The problem
Which lines of the listing below contain the word "Given"? Return them.

Data for processing
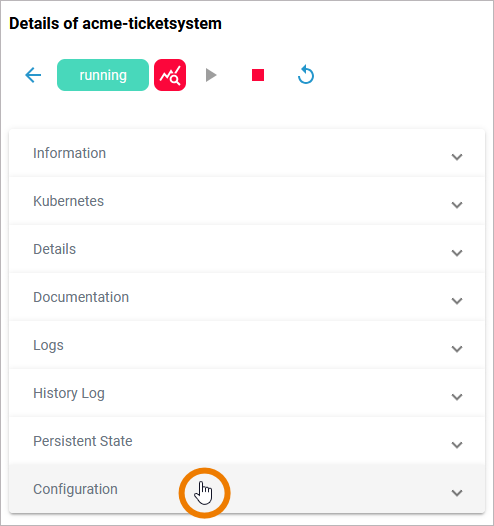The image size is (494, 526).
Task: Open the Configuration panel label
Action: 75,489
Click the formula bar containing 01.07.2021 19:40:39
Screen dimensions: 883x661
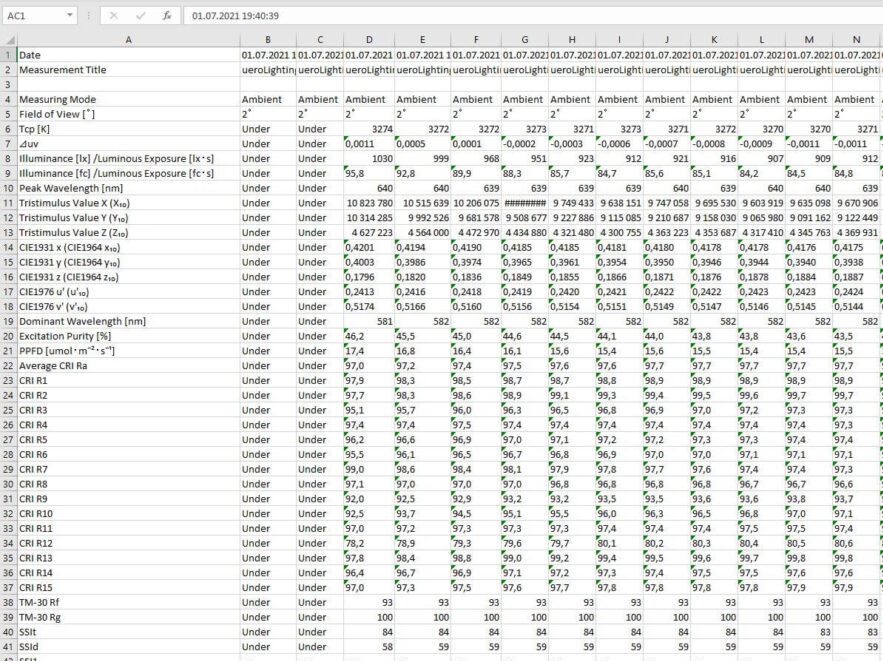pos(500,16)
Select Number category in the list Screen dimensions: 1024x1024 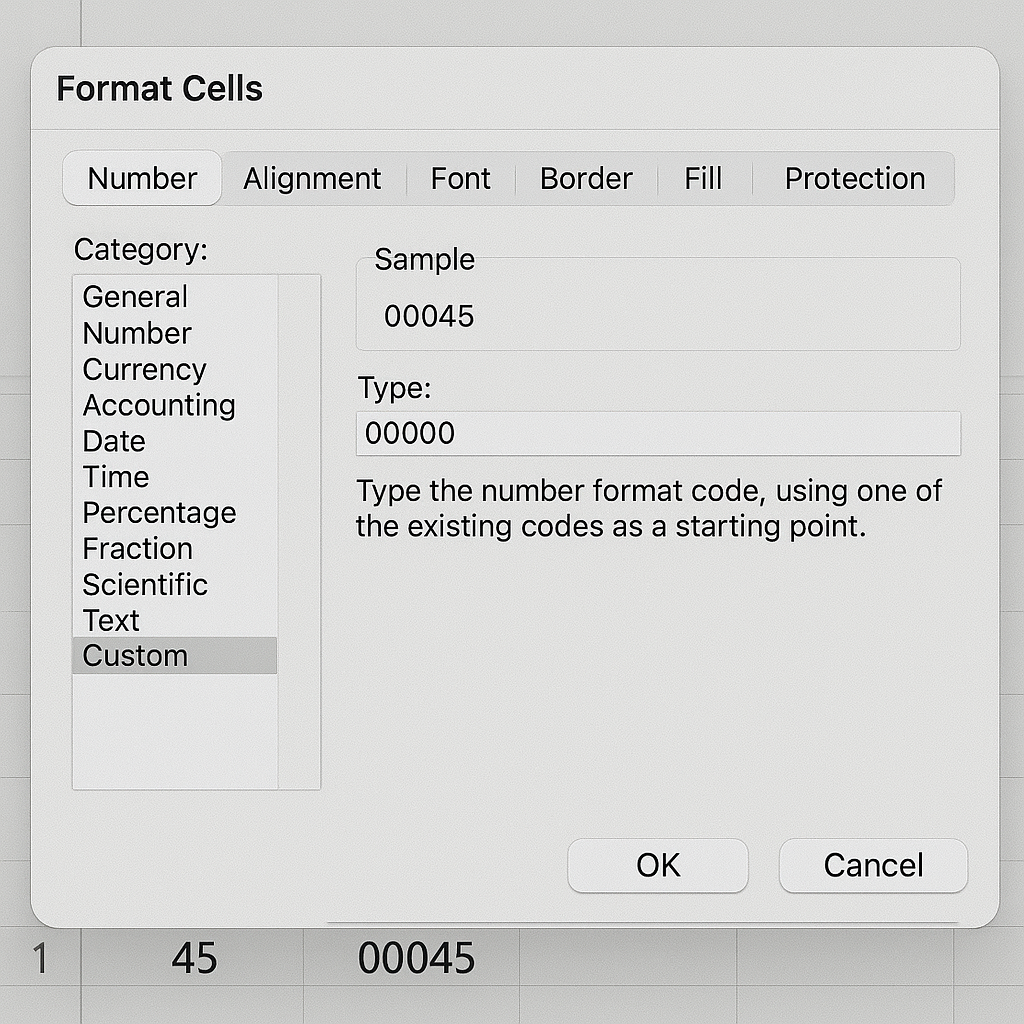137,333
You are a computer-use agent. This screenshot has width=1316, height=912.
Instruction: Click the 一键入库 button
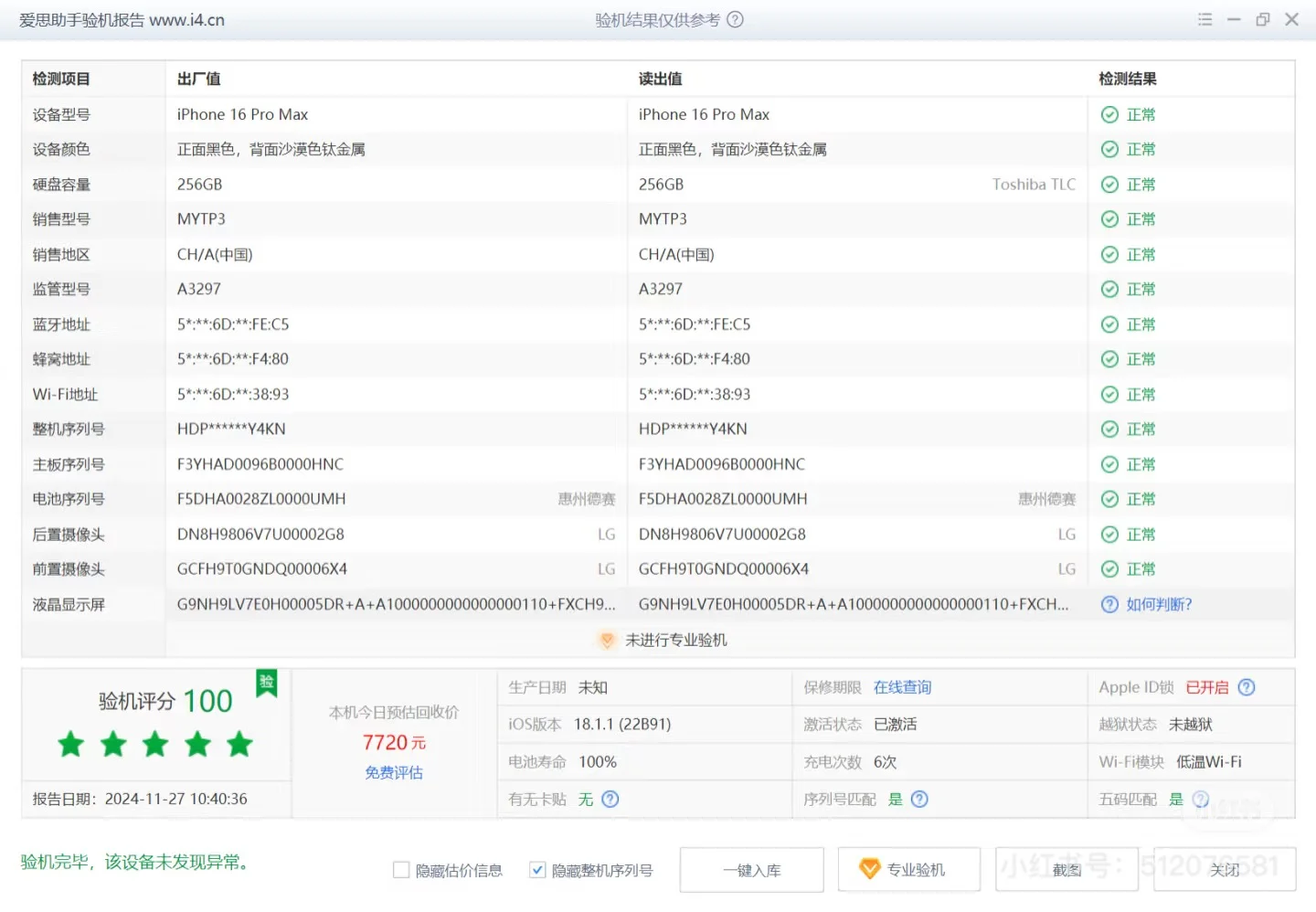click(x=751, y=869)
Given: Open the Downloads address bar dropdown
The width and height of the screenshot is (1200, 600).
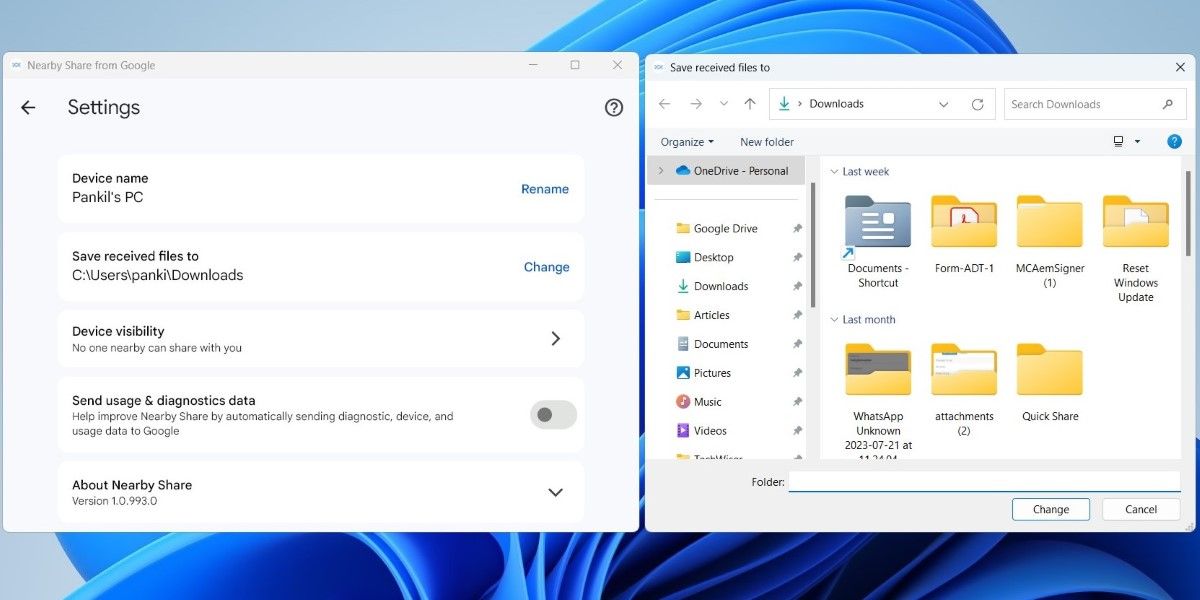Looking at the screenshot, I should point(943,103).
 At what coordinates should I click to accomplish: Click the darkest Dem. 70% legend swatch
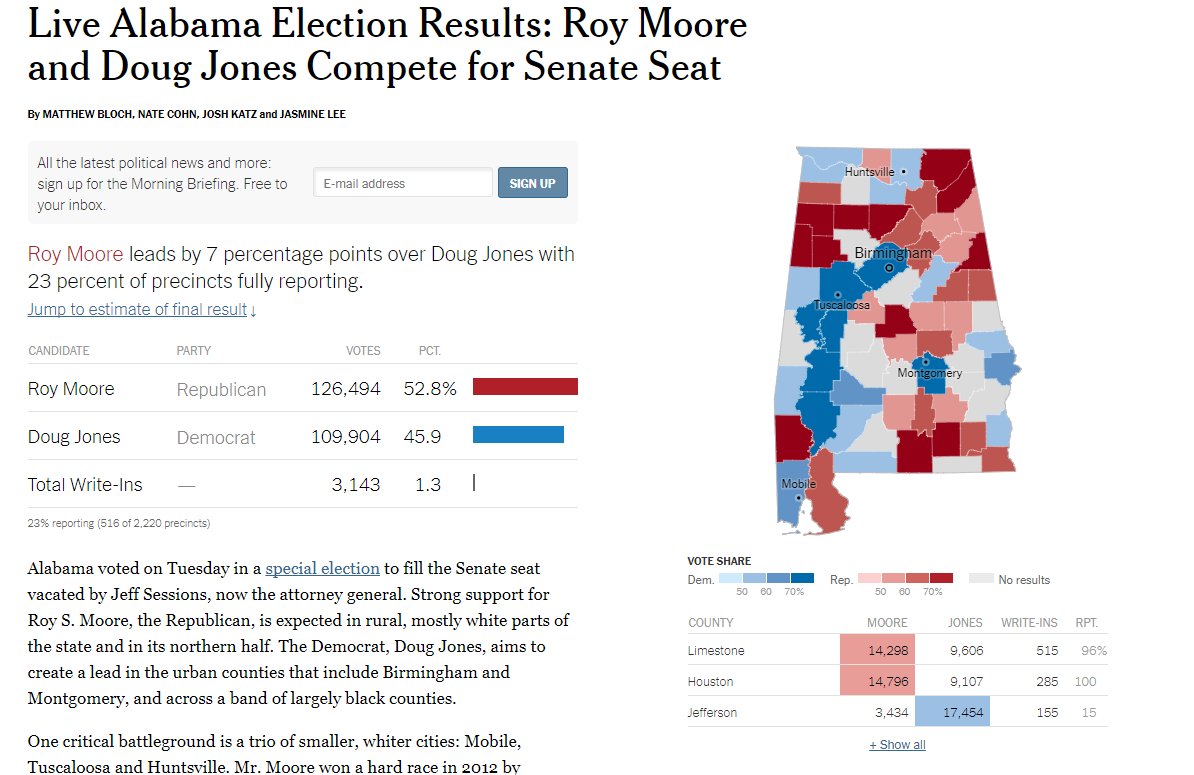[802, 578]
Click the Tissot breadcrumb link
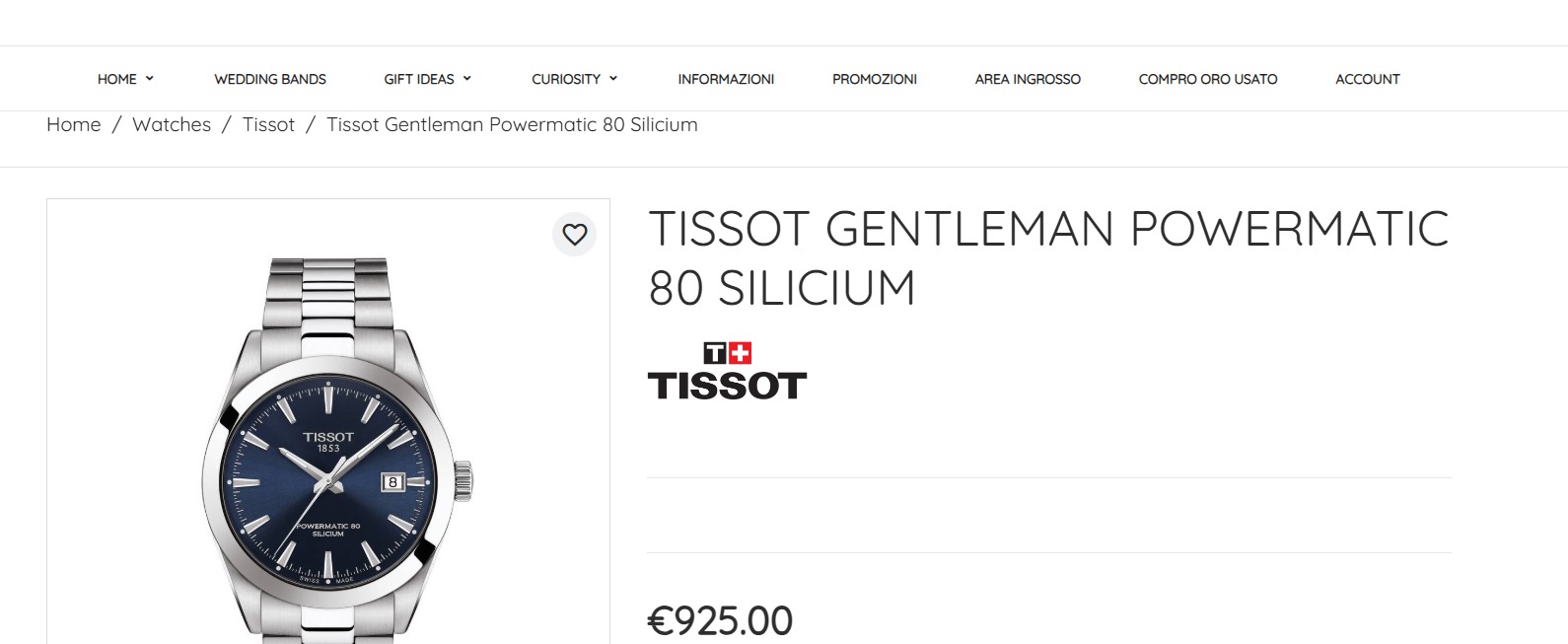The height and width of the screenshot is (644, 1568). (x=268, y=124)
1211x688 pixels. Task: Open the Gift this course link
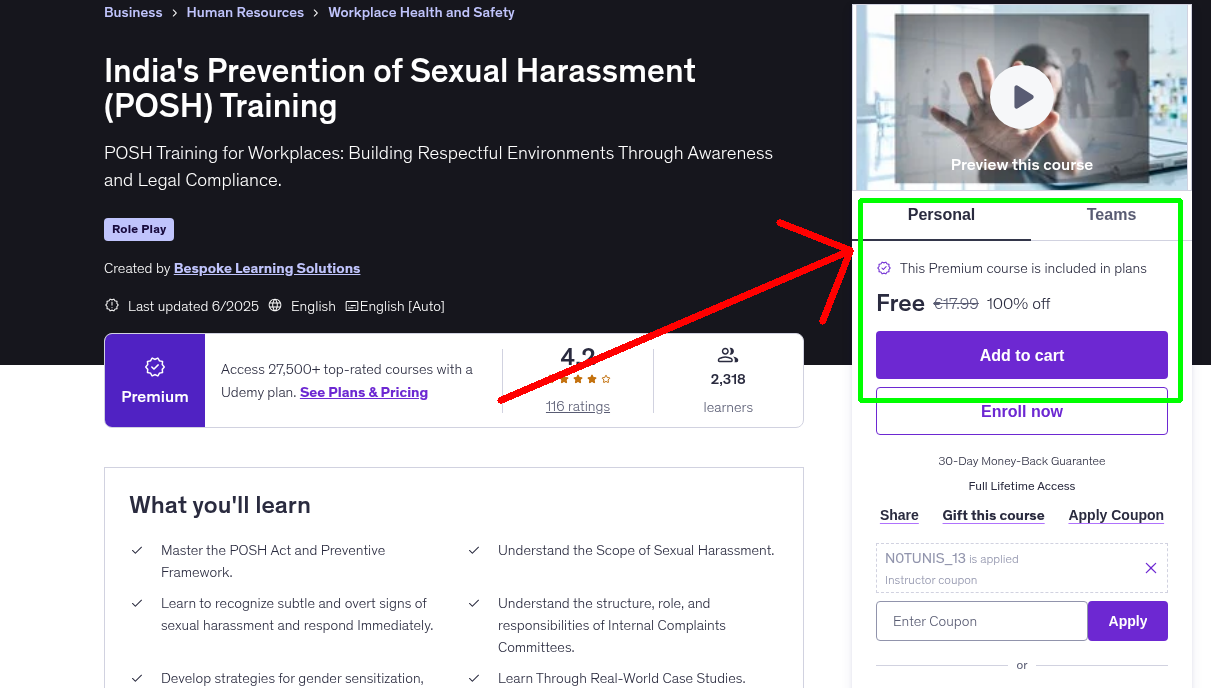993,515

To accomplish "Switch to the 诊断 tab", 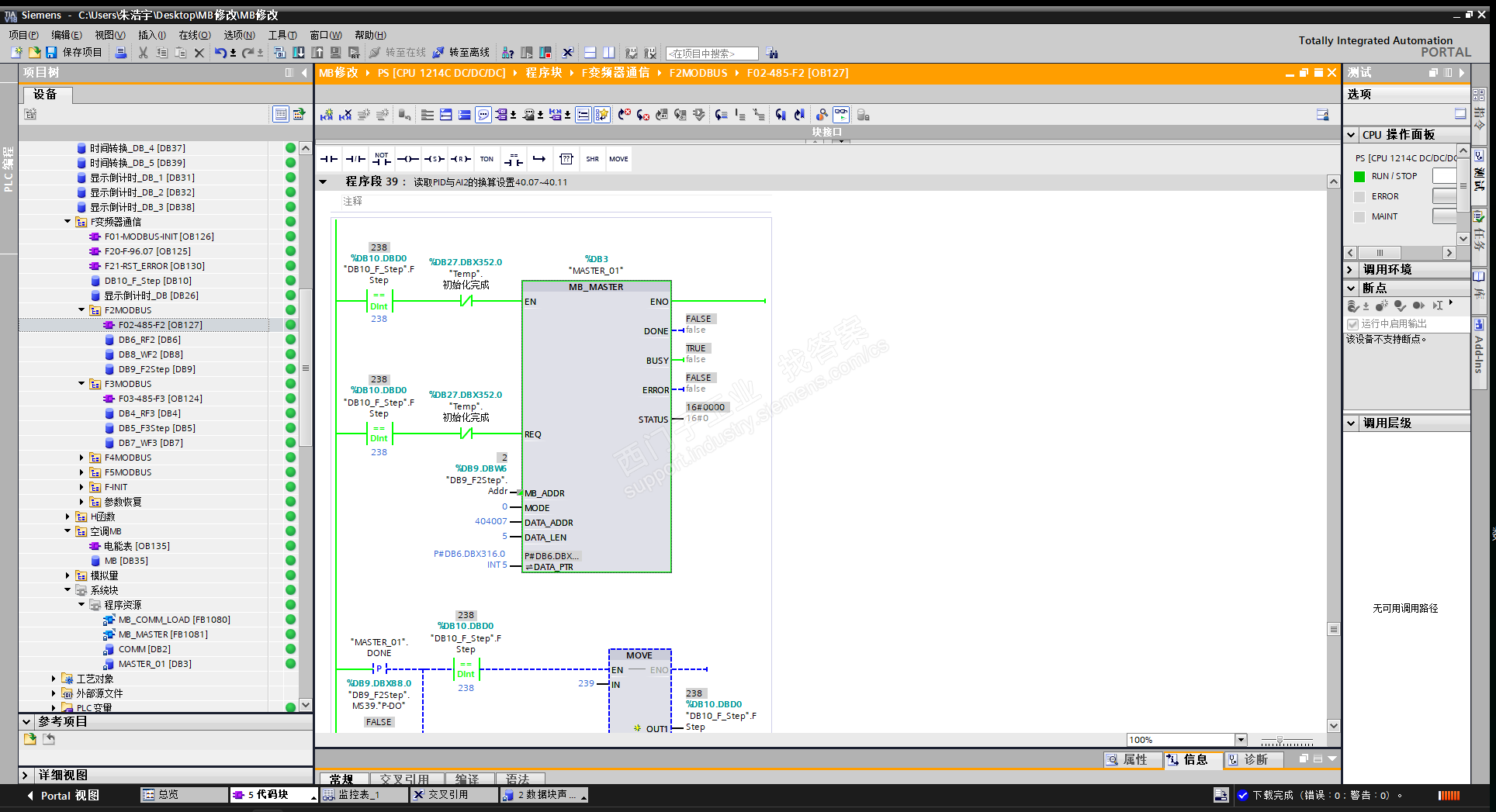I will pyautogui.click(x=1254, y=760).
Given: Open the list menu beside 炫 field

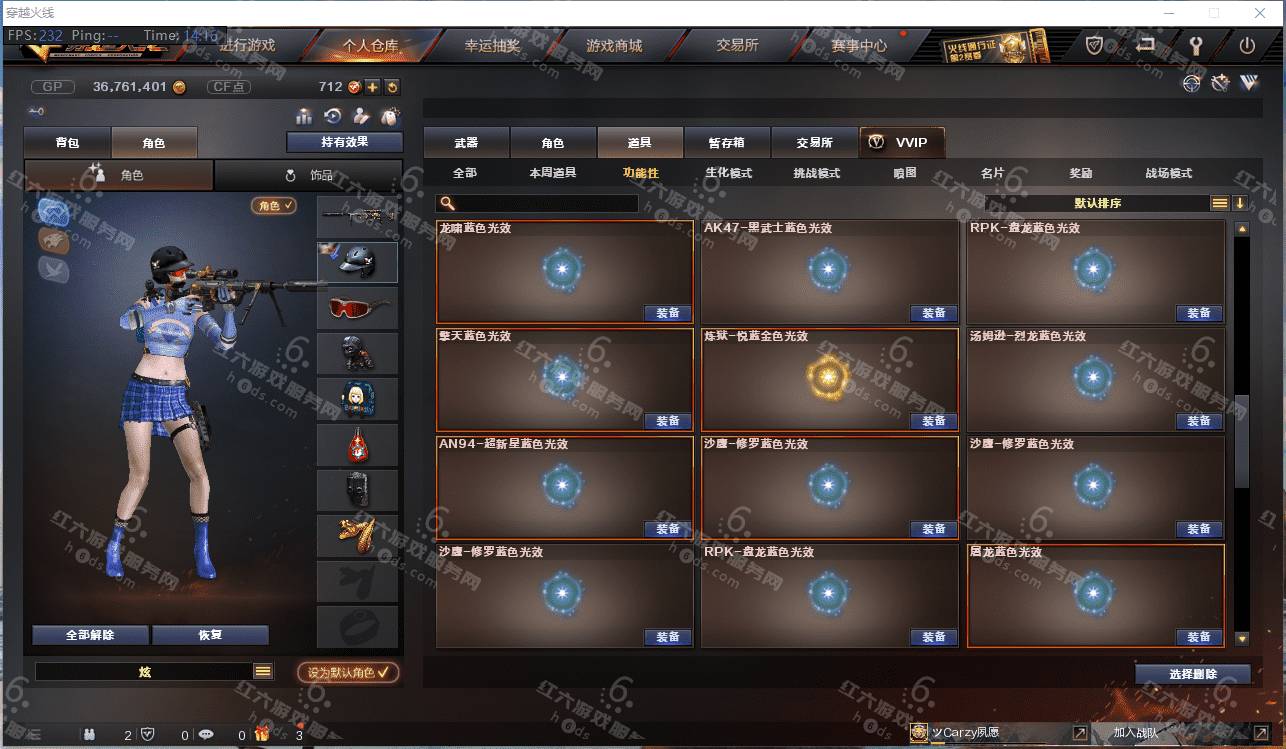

Answer box
Given: Open the Downloads address bar dropdown
Given: Open the list menu beside 炫 field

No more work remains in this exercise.